» **The task**: From the line holding "This screenshot has width=617, height=481." to the final line of the entries, set down each line exactly, including both, and nothing more.

Collected data entries
BEGIN
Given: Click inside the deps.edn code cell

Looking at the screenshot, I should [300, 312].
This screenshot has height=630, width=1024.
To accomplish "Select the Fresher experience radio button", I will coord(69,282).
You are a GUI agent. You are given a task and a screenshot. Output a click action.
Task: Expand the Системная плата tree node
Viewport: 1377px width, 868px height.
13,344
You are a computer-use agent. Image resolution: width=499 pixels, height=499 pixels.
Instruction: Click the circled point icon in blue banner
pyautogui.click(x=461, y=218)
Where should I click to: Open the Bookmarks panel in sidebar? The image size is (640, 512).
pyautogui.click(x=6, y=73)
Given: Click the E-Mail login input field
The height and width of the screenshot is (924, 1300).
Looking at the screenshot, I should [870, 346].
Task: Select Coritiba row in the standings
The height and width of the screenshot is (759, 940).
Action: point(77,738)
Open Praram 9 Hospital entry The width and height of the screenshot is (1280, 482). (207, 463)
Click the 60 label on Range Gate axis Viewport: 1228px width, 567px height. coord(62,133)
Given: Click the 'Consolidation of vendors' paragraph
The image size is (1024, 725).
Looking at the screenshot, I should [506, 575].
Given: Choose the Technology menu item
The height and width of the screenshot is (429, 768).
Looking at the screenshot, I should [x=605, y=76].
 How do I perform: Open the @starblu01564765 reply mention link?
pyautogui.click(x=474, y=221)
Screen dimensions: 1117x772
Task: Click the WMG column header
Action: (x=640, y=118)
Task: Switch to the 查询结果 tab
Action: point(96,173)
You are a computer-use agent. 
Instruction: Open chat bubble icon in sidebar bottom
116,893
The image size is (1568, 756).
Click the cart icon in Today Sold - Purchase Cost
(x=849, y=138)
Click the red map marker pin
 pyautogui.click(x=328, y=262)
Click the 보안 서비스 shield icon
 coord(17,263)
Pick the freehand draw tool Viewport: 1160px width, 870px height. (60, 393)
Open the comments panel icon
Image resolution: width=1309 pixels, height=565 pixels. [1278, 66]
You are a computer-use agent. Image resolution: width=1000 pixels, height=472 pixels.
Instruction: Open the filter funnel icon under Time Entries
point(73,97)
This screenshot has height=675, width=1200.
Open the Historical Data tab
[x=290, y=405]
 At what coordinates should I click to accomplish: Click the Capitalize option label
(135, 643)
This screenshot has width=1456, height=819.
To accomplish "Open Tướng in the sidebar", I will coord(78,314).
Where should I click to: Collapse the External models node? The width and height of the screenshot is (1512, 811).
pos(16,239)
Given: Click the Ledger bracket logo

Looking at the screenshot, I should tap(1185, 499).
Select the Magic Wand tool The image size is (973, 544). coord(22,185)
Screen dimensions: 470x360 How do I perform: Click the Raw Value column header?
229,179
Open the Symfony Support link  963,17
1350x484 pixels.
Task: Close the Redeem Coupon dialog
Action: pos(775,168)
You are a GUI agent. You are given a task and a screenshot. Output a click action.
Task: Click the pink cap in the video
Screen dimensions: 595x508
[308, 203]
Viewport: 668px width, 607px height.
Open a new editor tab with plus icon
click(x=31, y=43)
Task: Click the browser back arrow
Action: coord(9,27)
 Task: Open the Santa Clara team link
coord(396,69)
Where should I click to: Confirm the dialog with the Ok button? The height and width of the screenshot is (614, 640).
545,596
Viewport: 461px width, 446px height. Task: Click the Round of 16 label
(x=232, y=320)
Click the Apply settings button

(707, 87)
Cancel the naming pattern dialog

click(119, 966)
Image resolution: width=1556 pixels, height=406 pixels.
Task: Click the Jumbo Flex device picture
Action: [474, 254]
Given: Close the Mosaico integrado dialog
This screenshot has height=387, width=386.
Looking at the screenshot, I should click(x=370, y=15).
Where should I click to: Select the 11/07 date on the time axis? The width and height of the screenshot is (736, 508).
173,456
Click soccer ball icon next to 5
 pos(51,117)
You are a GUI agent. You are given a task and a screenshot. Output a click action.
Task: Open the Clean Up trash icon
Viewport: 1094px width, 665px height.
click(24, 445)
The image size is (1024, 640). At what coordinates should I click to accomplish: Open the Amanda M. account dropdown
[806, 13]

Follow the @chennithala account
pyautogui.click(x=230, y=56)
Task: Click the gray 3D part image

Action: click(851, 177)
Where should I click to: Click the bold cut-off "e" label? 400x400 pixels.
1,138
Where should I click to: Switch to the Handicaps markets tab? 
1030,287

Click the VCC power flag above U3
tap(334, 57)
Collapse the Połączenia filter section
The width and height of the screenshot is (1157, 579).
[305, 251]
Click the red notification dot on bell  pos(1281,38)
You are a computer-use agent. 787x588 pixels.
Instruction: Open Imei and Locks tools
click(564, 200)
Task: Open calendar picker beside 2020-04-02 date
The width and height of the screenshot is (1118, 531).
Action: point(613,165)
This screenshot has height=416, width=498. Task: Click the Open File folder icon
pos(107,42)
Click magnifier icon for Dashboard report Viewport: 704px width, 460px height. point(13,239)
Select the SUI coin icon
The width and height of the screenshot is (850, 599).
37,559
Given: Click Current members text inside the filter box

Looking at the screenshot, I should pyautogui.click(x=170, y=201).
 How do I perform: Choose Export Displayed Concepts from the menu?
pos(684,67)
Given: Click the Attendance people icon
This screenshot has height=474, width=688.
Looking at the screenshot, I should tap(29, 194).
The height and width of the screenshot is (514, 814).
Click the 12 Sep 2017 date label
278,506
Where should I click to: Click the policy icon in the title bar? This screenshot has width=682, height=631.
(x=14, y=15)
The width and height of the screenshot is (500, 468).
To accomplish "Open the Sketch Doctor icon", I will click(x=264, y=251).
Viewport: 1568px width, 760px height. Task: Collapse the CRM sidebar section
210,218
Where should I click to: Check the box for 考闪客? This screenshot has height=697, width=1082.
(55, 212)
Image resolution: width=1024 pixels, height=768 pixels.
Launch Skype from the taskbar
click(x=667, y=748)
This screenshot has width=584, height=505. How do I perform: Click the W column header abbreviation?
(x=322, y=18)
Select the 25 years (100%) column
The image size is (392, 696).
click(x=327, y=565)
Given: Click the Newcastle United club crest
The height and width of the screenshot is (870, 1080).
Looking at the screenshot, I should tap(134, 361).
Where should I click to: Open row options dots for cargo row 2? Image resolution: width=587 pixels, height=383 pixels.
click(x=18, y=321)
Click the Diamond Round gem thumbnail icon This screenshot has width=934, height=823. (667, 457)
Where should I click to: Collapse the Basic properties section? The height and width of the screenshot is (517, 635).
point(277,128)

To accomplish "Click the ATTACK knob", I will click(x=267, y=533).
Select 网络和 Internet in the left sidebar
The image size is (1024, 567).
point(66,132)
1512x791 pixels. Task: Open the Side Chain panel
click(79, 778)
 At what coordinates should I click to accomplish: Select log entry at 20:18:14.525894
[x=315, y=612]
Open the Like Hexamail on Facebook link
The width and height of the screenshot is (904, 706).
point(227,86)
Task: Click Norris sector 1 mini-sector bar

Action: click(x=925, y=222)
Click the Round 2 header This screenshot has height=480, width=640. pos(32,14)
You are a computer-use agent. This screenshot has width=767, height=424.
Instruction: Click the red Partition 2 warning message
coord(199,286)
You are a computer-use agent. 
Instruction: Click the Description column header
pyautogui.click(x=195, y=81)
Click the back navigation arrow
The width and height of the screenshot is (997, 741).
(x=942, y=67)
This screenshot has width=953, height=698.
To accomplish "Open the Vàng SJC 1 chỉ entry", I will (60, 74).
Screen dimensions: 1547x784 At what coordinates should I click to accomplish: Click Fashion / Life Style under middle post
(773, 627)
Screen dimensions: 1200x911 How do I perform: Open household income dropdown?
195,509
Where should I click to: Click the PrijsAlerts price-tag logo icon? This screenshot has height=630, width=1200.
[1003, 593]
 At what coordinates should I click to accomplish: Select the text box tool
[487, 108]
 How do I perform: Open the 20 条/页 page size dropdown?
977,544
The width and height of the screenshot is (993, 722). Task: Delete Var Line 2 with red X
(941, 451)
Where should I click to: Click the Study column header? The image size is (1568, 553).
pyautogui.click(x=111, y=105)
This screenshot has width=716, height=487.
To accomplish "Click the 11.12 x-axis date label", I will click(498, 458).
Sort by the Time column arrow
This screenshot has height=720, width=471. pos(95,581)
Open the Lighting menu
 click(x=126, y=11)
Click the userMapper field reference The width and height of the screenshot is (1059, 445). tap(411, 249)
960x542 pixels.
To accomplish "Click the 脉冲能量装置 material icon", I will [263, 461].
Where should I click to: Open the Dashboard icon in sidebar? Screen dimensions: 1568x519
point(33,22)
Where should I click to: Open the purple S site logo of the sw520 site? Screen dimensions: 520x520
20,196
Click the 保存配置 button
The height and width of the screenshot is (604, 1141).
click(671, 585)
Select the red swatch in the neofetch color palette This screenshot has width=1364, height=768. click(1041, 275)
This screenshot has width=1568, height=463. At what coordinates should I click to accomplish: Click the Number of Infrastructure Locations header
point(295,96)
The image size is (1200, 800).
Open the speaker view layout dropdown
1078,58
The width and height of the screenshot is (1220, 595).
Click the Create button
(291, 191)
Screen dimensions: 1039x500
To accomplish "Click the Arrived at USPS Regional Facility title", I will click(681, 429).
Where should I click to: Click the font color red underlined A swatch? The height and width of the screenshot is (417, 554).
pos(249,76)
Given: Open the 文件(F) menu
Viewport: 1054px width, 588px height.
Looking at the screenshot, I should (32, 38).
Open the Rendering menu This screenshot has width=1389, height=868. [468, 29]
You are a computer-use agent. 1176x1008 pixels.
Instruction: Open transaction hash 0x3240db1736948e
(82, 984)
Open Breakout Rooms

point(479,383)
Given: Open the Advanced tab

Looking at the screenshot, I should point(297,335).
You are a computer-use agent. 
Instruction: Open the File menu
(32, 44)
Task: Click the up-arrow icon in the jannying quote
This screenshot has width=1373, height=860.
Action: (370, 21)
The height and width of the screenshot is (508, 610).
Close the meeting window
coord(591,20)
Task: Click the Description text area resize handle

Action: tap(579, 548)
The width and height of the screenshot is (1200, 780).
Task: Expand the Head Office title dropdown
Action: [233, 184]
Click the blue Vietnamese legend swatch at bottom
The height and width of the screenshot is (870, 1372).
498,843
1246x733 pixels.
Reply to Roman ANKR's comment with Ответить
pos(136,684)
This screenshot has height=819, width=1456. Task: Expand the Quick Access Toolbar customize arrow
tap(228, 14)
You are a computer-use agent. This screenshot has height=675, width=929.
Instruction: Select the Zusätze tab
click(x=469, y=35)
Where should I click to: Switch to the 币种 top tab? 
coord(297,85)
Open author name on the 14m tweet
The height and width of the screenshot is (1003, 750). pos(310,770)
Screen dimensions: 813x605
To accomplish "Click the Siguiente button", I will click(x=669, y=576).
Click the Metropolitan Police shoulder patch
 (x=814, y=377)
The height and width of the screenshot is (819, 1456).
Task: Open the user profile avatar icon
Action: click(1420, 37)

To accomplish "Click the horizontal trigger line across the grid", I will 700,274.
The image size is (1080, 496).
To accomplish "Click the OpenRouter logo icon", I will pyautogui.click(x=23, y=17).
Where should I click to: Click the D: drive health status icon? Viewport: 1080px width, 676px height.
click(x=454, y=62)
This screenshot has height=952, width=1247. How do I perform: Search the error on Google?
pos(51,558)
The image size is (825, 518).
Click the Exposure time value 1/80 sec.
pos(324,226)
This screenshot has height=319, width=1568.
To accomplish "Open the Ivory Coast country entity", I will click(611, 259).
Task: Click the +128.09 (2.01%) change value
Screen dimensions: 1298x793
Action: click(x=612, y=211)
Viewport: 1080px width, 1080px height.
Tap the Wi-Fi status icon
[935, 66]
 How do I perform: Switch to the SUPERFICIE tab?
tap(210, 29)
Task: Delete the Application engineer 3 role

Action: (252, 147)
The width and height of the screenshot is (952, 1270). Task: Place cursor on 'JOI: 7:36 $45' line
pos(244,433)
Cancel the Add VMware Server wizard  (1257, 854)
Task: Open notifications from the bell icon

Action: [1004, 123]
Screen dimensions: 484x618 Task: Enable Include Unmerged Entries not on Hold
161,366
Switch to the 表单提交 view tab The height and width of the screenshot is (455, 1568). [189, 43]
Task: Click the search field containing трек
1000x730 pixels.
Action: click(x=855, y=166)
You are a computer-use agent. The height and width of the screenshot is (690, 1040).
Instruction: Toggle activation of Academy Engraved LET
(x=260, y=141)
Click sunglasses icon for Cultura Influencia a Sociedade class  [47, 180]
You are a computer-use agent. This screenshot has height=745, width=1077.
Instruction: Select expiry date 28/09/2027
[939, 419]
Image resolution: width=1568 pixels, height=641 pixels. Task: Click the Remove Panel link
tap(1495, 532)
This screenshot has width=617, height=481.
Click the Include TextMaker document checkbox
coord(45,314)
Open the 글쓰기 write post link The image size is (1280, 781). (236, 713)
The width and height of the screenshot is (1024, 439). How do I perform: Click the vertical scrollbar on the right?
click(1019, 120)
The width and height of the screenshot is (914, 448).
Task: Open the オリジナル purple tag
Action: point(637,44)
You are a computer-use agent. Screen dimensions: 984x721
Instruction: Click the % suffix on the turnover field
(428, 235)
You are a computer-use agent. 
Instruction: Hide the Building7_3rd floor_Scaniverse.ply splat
END
» **Answer for the task**:
This screenshot has width=617, height=481.
Click the Include TextMaker document checkbox
coord(45,314)
Open the 글쓰기 write post link The image size is (1280, 781). (236, 713)
The width and height of the screenshot is (1024, 439). How do I perform: Click the vertical scrollbar on the right?
click(1019, 120)
The width and height of the screenshot is (914, 448).
Task: Open the オリジナル purple tag
Action: point(637,44)
You are a computer-use agent. Screen dimensions: 984x721
Instruction: Click the % suffix on the turnover field
(428, 235)
You are a computer-use agent. 
Instruction: Hide the Building7_3rd floor_Scaniverse.ply splat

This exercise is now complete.